Teatime makes a new daypart
The Chinese tradition of an afternoon teatime holds plenty of potential for Western restaurant brands, especially since beverages have higher profit margins. A tea-and-snack daypart also gives restaurants a chance to sell new items, like indulgent desserts.
“All four chains have really targeted that [afternoon-tea] market,” Senatore said. “For Starbucks, that’s where almost all the traffic is, and they have almost no breakfast daypart. But Starbucks can use that tradition to introduce people to their brand and to coffee drinking, to the point where the morning daypart might become as prevalent as it is in the U.S.”
She added that some chains use that fourth daypart to repackage items they already offer in a bundled meal to improve value perceptions. Pizza Hut, for example, bundles a treat and a coffee for a price point around 15 renminbi, or about $2, which it can advertise as less expensive than Starbucks, she said.
Brands head west
China is a diverse market with development concentrated in the giant coastal cities of China’s eastern seaboard, according to Senatore. The central and western cities of China’s interior have not yet reached the size and purchasing power of the east, but the government is keen on driving growth in those areas and bridging that gap in the coming decades, she said.
Occupancy cost inflation will be a major headwind for brands looking to grow in China, especially in tier-one cities on China’s east coast. Senatore noted that average rents in Shanghai are higher than in New York City. “That makes it very difficult to make money in Shanghai,” she said. “It’s a developed market, and very expensive, so profit growth is going to come from lower-tier cities.”
Because of high costs, companies that are relative newcomers to China, such as Dunkin’ Donuts, may struggle to grow outside of major metro markets, where they first must gain a toehold to recruit hourly and managerial talent.
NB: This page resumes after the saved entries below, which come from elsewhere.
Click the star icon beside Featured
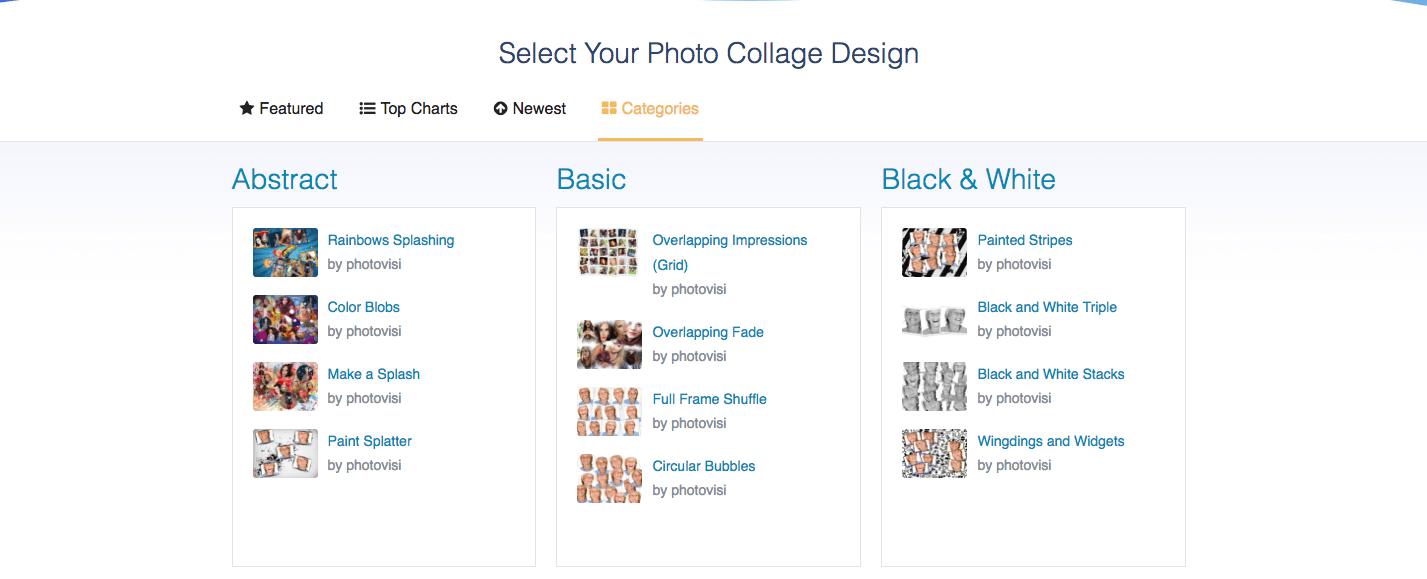Viewport: 1427px width, 579px height. [247, 108]
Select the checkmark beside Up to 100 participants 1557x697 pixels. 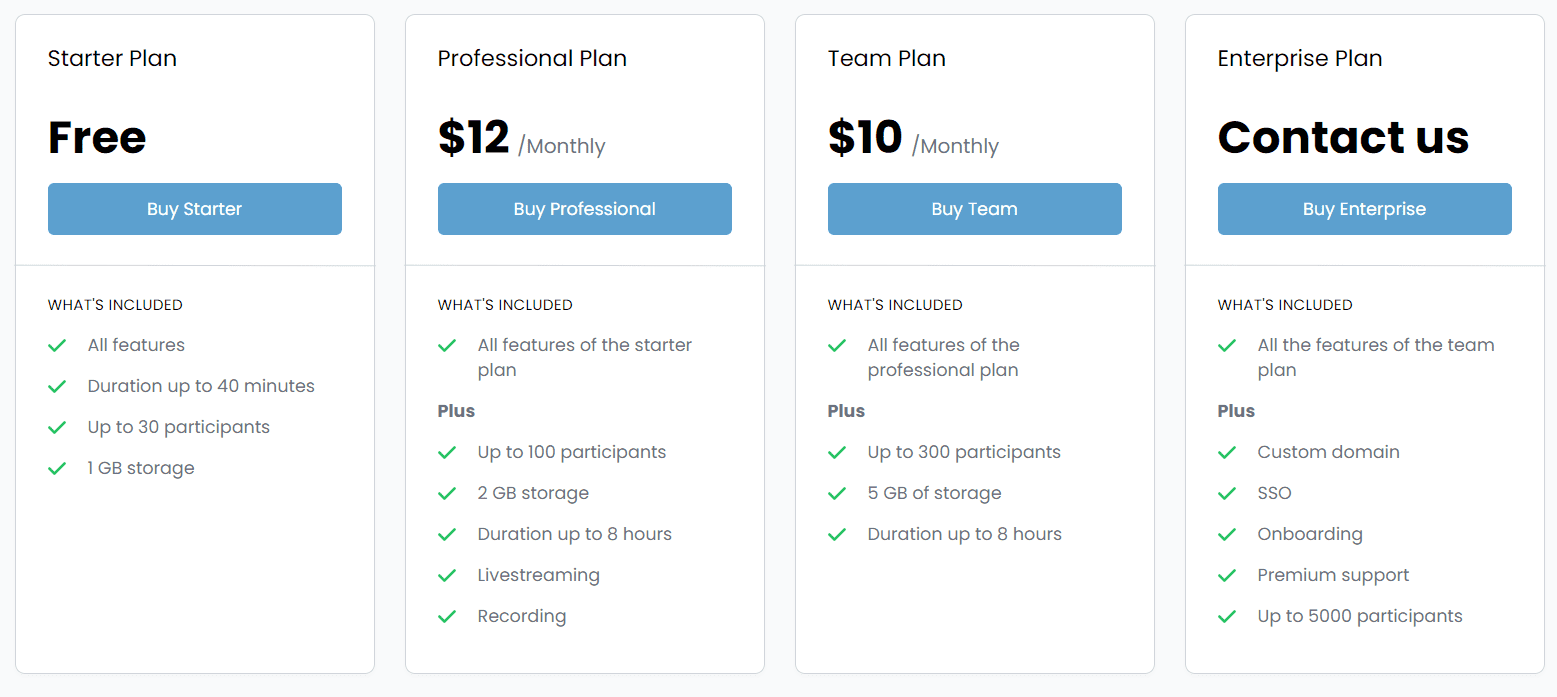click(447, 451)
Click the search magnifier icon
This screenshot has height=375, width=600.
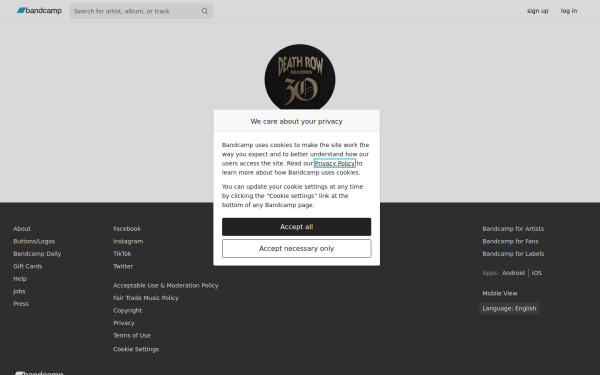(x=205, y=11)
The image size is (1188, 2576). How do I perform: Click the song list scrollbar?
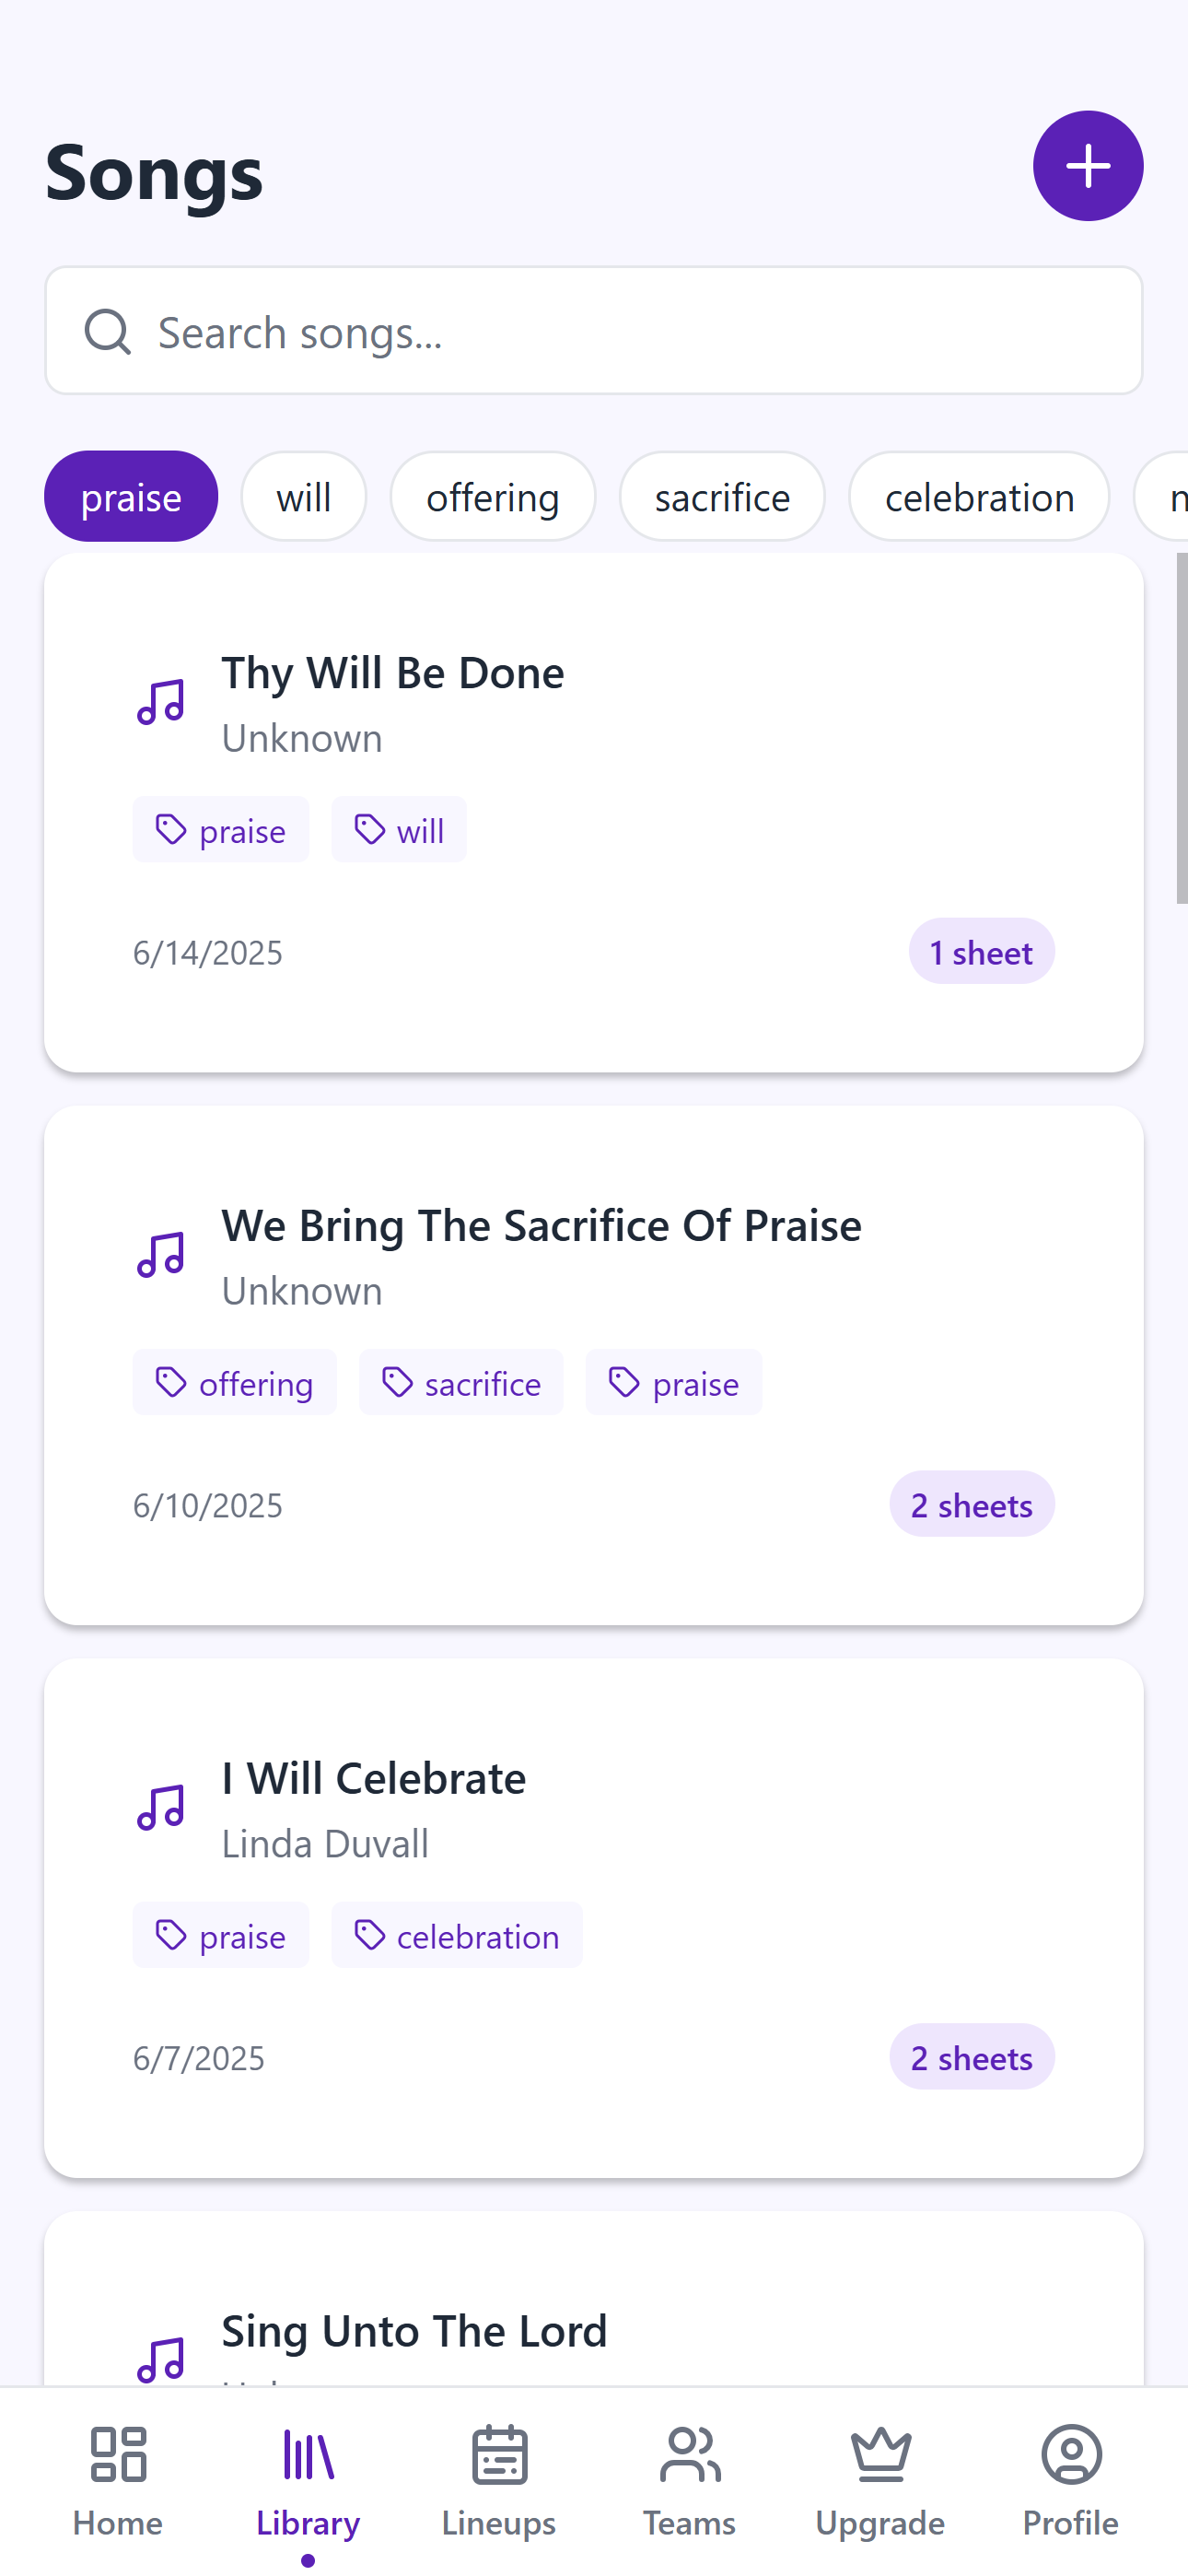pos(1181,728)
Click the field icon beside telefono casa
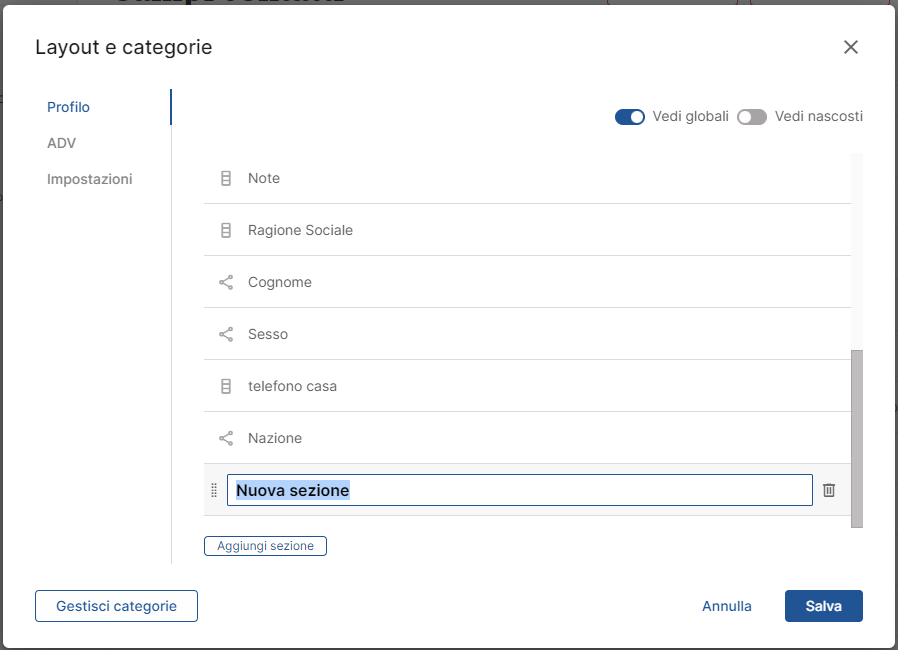 (226, 387)
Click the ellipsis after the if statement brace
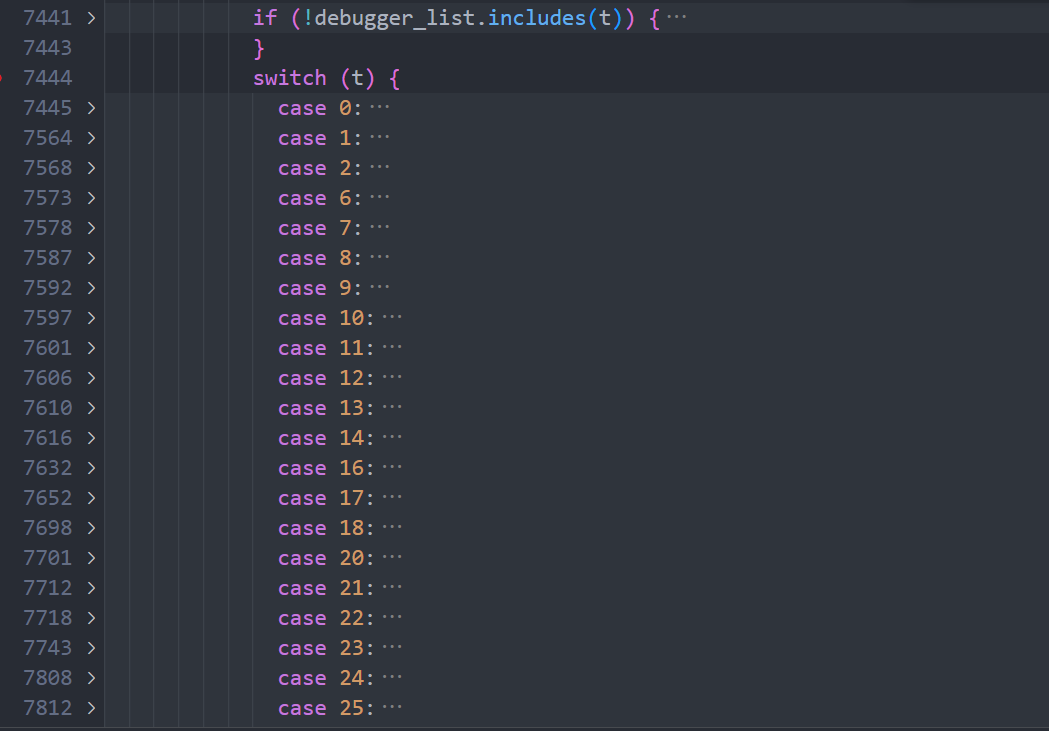The width and height of the screenshot is (1049, 731). [x=677, y=18]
McDonald’s and Yum are prepared to build out into China’s central and western regions, where costs are lower and growth potential remains high, according to Senator.
As for Starbucks, its strength in afternoon tea and branding associated with an affluent-lifestyle in China means it’s more likely to concentrate in cosmopolitan urban areas, Senatore noted.
“China will eventually look like the United States does for Starbucks,” she said, “with higher density in urban areas but much lower density in farther-out cities.”